[Data listing]
_ _ _ _ _

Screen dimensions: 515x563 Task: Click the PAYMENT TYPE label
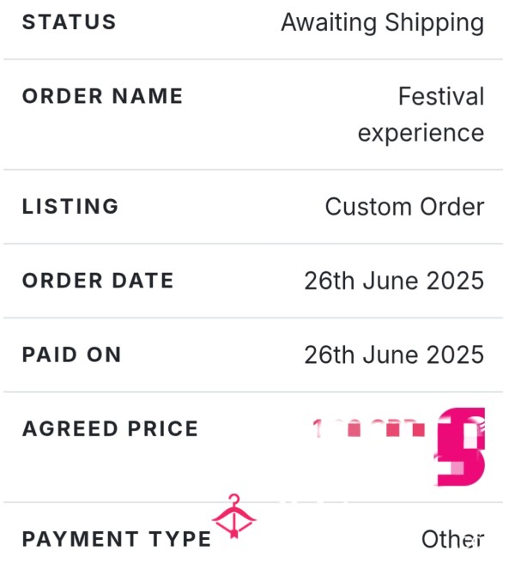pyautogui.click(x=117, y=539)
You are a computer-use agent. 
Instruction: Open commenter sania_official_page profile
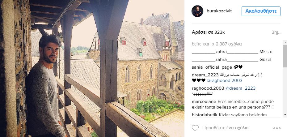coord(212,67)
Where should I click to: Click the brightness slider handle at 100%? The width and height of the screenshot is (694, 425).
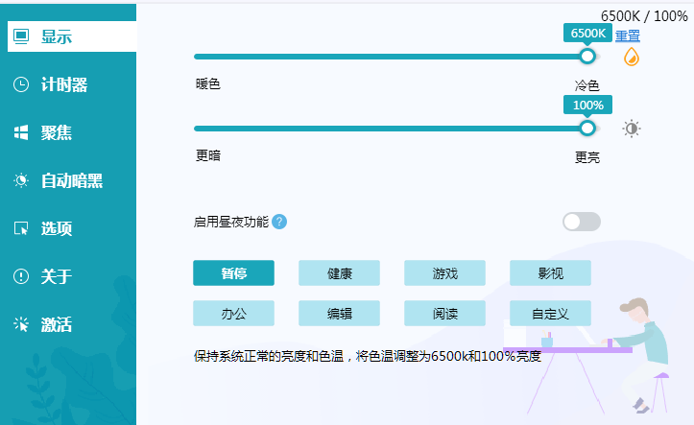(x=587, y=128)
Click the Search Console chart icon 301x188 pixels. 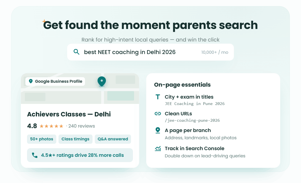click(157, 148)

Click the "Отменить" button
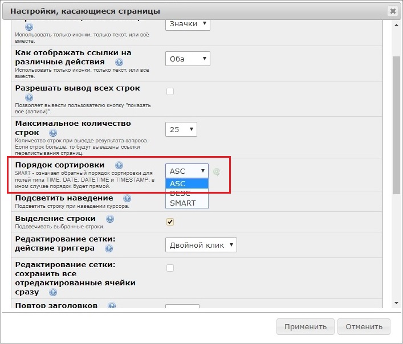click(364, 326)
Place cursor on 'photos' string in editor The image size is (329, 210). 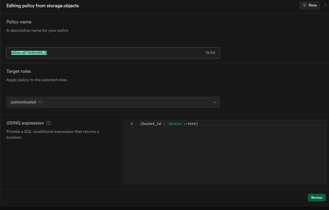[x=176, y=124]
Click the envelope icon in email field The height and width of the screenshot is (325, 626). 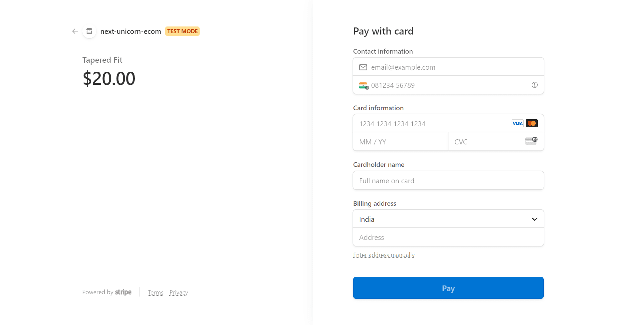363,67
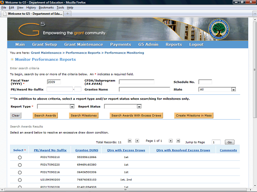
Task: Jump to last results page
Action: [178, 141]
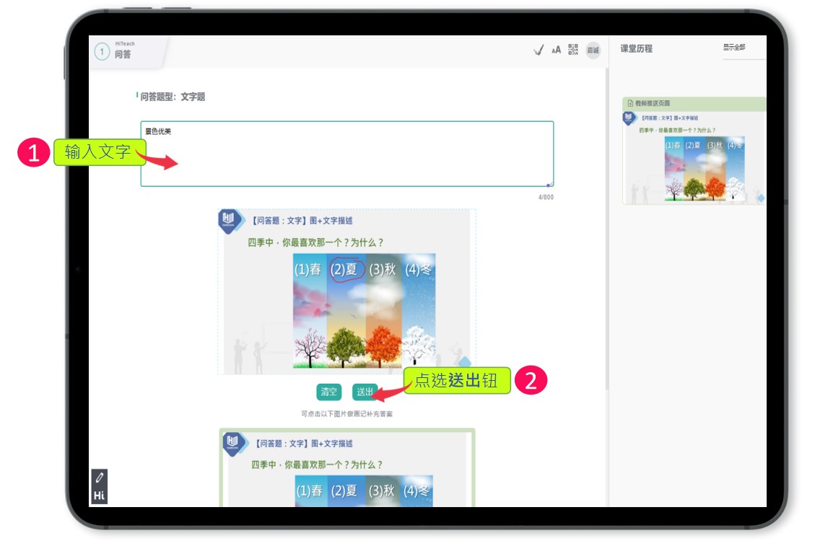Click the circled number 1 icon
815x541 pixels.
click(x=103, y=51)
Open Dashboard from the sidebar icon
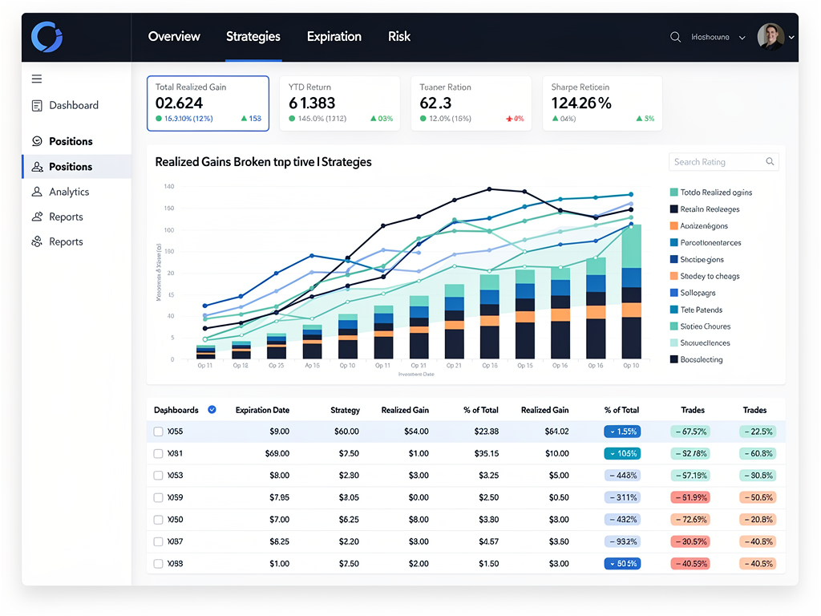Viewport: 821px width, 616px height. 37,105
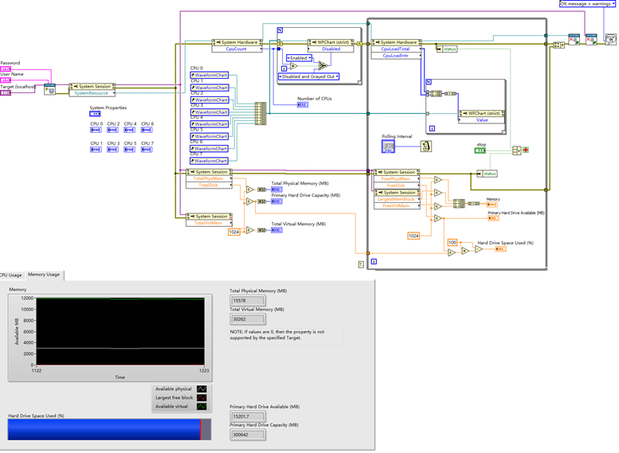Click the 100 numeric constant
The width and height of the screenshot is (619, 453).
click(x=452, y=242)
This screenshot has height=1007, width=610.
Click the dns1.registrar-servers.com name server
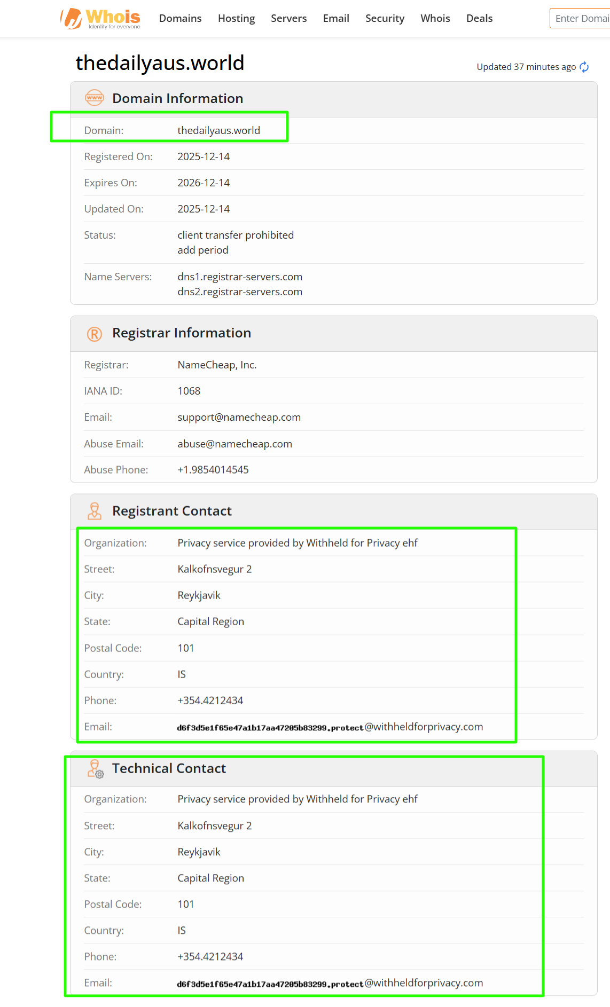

_ _ _ _ _

> _Aim_
Turn the lines of the listing, from the line with "Open Dashboard from the sidebar icon" through the end of the listing, into a JSON list of strings with one string per line and no blank lines. Leave the pictures out.

> _Exercise response_
[
  "Open Dashboard from the sidebar icon",
  "Viewport: 821px width, 616px height. 37,105",
  "Click the 100 numeric constant",
  "The width and height of the screenshot is (619, 453).",
  "click(x=452, y=242)",
  "This screenshot has height=1007, width=610.",
  "Click the dns1.registrar-servers.com name server"
]